DIRECTIONS FOR THIS TASK> Go through the data below and count every line that has the word "dialog". Return only the count.

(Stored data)
*** Block opens ***
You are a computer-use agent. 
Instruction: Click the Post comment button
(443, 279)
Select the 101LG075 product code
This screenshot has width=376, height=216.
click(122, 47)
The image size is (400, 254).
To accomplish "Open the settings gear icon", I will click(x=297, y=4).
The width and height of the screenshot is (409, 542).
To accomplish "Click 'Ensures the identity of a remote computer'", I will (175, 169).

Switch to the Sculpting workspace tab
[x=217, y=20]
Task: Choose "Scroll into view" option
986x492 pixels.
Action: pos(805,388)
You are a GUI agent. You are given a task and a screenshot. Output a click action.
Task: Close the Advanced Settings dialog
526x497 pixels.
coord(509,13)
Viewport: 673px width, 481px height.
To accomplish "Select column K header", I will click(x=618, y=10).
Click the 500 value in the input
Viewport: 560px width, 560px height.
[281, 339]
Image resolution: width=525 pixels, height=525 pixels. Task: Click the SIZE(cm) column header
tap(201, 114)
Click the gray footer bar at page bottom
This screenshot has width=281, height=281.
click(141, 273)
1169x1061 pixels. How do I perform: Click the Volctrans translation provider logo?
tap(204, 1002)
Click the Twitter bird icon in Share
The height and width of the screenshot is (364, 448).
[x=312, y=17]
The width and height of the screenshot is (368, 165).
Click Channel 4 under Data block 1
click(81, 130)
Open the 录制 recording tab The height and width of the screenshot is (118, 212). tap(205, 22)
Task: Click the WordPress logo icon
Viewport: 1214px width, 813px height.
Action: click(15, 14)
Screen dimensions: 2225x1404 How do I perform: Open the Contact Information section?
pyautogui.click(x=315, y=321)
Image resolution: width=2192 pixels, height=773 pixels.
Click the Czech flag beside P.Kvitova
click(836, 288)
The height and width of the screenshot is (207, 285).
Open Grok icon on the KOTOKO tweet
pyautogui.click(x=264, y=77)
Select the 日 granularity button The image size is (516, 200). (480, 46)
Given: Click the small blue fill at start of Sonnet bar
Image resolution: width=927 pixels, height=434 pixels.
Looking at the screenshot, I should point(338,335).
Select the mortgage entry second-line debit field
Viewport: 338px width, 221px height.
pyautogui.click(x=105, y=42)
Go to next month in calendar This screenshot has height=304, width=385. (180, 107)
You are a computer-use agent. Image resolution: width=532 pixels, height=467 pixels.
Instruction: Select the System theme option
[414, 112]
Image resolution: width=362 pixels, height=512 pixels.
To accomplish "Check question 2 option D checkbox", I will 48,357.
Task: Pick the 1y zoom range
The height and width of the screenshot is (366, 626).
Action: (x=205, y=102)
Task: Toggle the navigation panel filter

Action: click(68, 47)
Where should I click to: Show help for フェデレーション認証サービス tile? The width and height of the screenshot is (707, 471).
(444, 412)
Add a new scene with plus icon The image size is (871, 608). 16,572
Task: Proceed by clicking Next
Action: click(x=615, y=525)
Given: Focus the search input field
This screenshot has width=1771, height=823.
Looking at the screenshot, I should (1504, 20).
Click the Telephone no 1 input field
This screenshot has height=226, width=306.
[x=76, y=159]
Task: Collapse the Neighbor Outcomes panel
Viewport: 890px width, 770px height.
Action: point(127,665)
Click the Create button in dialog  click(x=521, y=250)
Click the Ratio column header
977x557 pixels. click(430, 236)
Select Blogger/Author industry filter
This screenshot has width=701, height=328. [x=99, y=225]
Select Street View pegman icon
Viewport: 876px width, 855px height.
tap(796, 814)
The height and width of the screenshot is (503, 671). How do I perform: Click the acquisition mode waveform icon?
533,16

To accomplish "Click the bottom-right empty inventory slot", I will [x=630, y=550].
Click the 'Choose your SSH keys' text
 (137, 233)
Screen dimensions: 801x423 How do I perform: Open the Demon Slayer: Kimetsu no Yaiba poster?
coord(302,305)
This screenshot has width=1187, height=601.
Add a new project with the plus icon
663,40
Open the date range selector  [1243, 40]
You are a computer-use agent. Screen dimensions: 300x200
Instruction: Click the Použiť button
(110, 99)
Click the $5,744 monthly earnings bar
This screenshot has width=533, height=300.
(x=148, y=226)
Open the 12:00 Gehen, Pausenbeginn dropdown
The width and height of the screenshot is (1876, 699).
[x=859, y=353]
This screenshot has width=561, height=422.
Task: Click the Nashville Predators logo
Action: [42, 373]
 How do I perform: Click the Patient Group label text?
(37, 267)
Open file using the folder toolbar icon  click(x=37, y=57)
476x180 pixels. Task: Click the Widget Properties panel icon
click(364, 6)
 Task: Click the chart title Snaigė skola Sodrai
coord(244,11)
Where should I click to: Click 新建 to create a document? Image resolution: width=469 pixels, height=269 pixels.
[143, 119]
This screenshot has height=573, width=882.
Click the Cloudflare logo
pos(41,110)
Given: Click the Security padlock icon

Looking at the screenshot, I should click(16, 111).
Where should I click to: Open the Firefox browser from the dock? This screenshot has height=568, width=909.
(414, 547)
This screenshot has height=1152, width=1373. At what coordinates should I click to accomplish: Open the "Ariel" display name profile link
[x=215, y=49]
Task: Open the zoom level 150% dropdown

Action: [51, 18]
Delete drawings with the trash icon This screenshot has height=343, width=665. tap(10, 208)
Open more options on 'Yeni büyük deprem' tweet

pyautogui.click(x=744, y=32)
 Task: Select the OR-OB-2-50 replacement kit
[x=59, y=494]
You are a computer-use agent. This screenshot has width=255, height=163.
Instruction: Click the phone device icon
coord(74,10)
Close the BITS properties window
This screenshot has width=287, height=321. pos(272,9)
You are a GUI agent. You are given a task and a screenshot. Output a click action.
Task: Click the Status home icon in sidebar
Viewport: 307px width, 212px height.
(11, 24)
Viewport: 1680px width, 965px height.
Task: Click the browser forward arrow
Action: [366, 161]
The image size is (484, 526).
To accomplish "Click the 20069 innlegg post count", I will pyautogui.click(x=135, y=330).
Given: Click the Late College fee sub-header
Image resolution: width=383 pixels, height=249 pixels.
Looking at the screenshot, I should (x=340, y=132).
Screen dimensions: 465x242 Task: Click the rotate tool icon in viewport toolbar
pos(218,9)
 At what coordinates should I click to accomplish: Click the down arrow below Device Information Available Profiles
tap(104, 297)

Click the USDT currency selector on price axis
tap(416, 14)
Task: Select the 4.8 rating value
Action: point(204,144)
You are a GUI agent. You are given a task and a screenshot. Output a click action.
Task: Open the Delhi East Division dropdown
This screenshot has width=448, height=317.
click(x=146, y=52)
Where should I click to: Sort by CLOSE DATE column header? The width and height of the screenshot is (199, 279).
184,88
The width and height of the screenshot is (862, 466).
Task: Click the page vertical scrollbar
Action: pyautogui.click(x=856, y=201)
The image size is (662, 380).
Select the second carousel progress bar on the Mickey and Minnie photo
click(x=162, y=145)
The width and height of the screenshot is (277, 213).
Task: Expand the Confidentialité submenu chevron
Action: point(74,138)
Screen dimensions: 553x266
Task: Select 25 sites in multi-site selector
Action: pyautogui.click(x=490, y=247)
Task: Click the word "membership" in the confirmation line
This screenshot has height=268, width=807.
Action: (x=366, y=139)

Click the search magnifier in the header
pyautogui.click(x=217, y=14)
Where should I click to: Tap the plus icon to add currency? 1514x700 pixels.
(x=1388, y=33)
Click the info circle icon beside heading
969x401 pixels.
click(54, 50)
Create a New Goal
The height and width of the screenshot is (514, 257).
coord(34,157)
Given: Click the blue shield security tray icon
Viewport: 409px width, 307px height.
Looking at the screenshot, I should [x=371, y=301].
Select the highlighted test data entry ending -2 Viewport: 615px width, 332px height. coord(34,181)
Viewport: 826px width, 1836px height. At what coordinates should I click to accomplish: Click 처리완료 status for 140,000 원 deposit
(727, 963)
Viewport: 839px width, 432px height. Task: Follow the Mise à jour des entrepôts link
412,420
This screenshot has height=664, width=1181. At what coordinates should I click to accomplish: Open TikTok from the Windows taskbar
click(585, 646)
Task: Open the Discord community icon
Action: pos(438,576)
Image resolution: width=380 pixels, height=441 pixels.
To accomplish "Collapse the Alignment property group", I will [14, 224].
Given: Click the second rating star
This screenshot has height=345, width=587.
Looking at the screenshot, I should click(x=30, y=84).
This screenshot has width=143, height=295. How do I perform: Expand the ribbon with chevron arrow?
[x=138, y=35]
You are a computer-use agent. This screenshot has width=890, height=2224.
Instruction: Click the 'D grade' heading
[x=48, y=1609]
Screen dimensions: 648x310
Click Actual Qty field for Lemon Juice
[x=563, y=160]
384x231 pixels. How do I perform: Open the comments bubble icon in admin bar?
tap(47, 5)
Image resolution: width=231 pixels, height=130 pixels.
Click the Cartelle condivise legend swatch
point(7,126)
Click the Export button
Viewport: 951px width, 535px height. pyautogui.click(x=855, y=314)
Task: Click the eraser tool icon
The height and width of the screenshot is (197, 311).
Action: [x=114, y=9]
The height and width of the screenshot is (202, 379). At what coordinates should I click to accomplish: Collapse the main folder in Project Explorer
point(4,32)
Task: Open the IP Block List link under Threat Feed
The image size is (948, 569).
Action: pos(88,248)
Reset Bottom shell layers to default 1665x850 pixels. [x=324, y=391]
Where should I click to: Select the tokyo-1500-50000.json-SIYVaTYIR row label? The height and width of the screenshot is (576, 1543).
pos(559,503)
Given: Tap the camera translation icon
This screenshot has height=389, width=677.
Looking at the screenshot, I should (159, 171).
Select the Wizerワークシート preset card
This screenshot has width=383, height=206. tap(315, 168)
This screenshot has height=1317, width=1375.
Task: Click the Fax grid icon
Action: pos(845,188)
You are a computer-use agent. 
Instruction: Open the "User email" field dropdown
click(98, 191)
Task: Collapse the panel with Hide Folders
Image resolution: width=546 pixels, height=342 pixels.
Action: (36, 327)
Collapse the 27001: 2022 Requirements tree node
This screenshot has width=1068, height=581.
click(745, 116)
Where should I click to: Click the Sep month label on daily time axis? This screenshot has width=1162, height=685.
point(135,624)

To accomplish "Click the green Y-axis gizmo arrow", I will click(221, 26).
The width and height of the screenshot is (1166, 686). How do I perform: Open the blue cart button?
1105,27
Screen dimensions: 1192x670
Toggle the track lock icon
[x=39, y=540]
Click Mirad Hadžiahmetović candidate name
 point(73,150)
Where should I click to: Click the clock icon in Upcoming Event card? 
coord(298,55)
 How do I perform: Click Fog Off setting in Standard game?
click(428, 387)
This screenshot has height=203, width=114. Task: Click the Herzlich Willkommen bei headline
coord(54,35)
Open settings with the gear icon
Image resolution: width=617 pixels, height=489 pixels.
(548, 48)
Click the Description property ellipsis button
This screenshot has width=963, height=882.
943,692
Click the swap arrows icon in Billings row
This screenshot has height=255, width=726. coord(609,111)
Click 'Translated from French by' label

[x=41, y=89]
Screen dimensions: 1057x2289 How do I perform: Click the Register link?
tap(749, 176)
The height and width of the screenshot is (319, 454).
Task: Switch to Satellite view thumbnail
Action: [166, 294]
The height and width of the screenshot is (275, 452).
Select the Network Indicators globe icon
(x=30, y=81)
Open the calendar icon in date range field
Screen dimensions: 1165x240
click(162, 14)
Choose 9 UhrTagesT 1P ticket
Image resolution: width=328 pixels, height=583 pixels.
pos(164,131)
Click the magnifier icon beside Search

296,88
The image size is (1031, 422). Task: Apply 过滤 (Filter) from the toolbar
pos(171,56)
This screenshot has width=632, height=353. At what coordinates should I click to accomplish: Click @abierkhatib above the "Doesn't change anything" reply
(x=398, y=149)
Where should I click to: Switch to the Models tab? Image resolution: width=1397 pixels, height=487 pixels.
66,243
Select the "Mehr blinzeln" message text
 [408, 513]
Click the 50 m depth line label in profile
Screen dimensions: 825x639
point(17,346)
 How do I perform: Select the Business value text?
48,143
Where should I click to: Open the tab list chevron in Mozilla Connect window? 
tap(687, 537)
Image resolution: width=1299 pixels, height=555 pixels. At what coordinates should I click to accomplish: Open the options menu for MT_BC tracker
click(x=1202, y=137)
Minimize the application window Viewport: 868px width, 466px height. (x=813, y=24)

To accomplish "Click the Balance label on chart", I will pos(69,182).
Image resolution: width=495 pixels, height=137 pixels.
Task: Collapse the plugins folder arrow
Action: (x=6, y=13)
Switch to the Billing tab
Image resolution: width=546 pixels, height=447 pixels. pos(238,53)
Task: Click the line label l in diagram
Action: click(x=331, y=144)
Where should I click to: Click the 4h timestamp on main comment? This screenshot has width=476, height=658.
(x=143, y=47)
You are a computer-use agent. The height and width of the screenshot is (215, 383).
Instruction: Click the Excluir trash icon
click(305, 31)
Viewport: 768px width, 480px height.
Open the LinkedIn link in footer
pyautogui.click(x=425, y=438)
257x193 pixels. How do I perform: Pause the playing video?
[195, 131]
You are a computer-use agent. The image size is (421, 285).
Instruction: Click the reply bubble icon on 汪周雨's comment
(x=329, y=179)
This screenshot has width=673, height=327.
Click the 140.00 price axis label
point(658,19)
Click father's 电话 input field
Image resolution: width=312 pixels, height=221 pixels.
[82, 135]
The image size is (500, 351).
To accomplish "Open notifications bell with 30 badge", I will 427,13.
*** Block closes ***
OUTPUT FOR THIS EXERCISE> 2